Edit the records below so that "Instruction" becomes "Directive" wherever it occurs, and leave every other part of every record unchanged.

Records for this exercise:
◇ ◇ ◇ ◇ ◇ ◇ ◇

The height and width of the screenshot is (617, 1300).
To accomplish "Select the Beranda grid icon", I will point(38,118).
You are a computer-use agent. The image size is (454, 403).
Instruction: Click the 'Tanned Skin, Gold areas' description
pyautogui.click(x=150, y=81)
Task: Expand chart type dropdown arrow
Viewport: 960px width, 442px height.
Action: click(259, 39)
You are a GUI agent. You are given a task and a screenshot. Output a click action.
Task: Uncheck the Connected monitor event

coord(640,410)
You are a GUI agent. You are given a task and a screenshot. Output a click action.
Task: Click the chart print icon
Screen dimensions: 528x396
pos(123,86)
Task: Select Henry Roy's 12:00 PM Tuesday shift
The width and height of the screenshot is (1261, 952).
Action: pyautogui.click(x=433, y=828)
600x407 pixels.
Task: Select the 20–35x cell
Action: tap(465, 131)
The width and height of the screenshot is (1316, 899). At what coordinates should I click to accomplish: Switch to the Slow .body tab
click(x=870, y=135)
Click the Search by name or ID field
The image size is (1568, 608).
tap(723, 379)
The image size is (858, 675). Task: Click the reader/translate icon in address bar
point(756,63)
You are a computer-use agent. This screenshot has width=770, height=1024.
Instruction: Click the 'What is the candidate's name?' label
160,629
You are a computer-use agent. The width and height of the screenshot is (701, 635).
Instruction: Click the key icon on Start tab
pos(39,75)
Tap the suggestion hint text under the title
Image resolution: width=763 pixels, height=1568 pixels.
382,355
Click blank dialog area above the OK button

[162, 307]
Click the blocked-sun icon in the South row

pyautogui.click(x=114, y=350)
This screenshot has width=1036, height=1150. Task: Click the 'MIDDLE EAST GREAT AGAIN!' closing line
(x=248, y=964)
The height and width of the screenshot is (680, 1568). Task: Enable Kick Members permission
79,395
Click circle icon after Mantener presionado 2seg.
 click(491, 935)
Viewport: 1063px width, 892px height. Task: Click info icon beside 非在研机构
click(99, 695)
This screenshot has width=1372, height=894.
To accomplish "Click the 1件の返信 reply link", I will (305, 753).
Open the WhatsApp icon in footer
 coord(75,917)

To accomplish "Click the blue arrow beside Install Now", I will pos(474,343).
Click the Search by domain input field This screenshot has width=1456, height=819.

◇ ◇ ◇ ◇ ◇ ◇ ◇

The response:
The height and width of the screenshot is (617, 1300).
To accomplish "Select the Beranda grid icon", I will point(38,118).
You are a computer-use agent. The image size is (454, 403).
Directive: Click the 'Tanned Skin, Gold areas' description
pyautogui.click(x=150, y=81)
Task: Expand chart type dropdown arrow
Viewport: 960px width, 442px height.
Action: click(259, 39)
You are a GUI agent. You are given a task and a screenshot. Output a click action.
Task: Uncheck the Connected monitor event

coord(640,410)
You are a GUI agent. You are given a task and a screenshot. Output a click action.
Task: Click the chart print icon
Screen dimensions: 528x396
pos(123,86)
Task: Select Henry Roy's 12:00 PM Tuesday shift
The width and height of the screenshot is (1261, 952).
Action: pyautogui.click(x=433, y=828)
600x407 pixels.
Task: Select the 20–35x cell
Action: tap(465, 131)
The width and height of the screenshot is (1316, 899). At what coordinates should I click to accomplish: Switch to the Slow .body tab
click(x=870, y=135)
Click the Search by name or ID field
The image size is (1568, 608).
tap(723, 379)
The image size is (858, 675). Task: Click the reader/translate icon in address bar
point(756,63)
You are a computer-use agent. This screenshot has width=770, height=1024.
Directive: Click the 'What is the candidate's name?' label
160,629
You are a computer-use agent. The width and height of the screenshot is (701, 635).
Directive: Click the key icon on Start tab
pos(39,75)
Tap the suggestion hint text under the title
Image resolution: width=763 pixels, height=1568 pixels.
382,355
Click blank dialog area above the OK button

[162, 307]
Click the blocked-sun icon in the South row

pyautogui.click(x=114, y=350)
This screenshot has width=1036, height=1150. Task: Click the 'MIDDLE EAST GREAT AGAIN!' closing line
(x=248, y=964)
The height and width of the screenshot is (680, 1568). Task: Enable Kick Members permission
79,395
Click circle icon after Mantener presionado 2seg.
 click(491, 935)
Viewport: 1063px width, 892px height. Task: Click info icon beside 非在研机构
click(99, 695)
This screenshot has width=1372, height=894.
To accomplish "Click the 1件の返信 reply link", I will (305, 753).
Open the WhatsApp icon in footer
 coord(75,917)

To accomplish "Click the blue arrow beside Install Now", I will pos(474,343).
Click the Search by domain input field This screenshot has width=1456, height=819.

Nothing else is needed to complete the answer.